Royce nodded. "Paper Clip did more than just gather scientists. They grabbed a lot of loot. Everything the Germans and Japanese had plundered, Paper Clip went after. When Majestic was formed, Paper Clip came under its control."
"Wealth and knowledge," Tai said. "That's what Majestic-12 went after and controlled."
"And they appeared to have been headquartered in Area 51, on the Nellis Air Force range," Royce said.
"The alien place," Vaughn said.
"Good misdirection cover story," Royce said.
"What the hell does that have to do with these guys standing in the snow?" Vaughn held the original photo in his hand.
"Because Majestic sent them there," Royce said simply.
"To do what?" Vaughn asked.
"That's the critical question, isn't it?" Royce asked in turn.

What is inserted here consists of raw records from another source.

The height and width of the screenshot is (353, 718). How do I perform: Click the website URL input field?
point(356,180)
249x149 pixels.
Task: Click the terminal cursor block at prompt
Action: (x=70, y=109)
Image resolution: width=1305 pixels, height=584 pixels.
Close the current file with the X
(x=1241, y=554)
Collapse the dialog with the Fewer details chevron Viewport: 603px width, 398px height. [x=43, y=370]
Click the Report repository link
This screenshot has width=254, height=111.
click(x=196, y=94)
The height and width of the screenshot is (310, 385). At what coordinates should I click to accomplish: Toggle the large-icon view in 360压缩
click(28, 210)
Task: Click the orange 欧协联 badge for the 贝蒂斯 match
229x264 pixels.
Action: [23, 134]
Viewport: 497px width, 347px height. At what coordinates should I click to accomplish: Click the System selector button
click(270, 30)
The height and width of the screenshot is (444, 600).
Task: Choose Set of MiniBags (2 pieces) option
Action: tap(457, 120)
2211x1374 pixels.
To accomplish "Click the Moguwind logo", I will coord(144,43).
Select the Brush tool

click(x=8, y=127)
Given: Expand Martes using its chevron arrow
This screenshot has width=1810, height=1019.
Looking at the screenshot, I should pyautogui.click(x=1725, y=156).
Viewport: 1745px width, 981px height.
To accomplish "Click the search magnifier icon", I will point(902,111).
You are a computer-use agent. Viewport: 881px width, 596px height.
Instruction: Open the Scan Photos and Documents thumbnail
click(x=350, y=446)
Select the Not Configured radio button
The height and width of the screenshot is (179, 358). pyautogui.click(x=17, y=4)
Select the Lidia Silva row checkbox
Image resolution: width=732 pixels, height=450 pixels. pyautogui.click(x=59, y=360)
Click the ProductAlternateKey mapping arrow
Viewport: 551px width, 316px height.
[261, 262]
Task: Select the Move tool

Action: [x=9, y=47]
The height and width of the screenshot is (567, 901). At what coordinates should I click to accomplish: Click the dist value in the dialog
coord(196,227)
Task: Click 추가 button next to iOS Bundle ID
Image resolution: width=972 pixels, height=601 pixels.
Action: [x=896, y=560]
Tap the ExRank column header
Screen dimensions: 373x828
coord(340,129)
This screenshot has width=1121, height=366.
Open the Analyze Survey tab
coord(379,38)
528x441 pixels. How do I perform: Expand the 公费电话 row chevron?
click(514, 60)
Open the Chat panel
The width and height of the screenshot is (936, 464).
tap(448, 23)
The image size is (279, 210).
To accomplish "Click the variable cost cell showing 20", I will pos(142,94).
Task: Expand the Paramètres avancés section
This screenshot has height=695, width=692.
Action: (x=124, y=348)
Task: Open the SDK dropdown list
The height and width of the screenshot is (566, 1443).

"To find something?" Tai wondered.
Vaughn was still staring at the photo. "Maybe to build something-they were engineers after all."
"That isn't all that was in the packet," Royce said. He pulled out a folder with TOP SECRET stamped in red letters across the cover. "The U.S. military ran another operation in Antarctica from 1955 to 1956. Called Operation Deep Freeze. They went back to the site of the original base camps that supported High Jump and found most had been destroyed by the weather. Once again they established a main base at McMurdo Sound-which has remained to this day the primary research facility in Antarctica. Again, I believe Deep Freeze was a cover for the Organization to go back to the Citadel."
"And do what?" Tai asked.
Royce opened the folder. "I don't know what was put in the Citadel in the forties during High Jump, if anything. But this is some of what was put in it during Deep Freeze." He slid photos across one at a time.
Vaughn stared for several seconds at the bulky object set on a trailer behind a large snow cat. "A big bomb?"
"Literally and figuratively," Royce said. "You're looking at a Mark-17 thermonuclear weapon. After the first Soviet nuclear test in August 1949, President Truman authorized the development of bigger thermonuclear yield bombs than had previously been contemplated."
"Bigger is better, right?" Tai said with sarcasm.
"Back then it was," Royce said as he looked at a piece of paper in the folder. "The scientists had several problems back then. The first, as you can see, was indeed the large size. But as difficult, if not more so, was that the first types they designed used liquid deuterium as the fusion fuel, which needs to be kept at a constant freezing temperature to remain viable. Ivy Mike, the first one they built, in 1952, was so big it filled an entire warehouse, weighing over seventy-four metric tons, and the entire warehouse had to be kept freezing. Its yield, though, was large: ten point four megatons."
"What good is a warehouse-sized nuclear weapon?" Tai asked.
Royce continued. "They worked on making it smaller and lighter, and eventually they ended up with the Mark-17, which to this date remains the most powerful nuclear weapon ever built by the United States. Even in the classified documents David uncovered, the yield wasn't quite certain, as none of them were ever tested-they were just too powerful. Estimates range around twenty-five to thirty megatons of blast."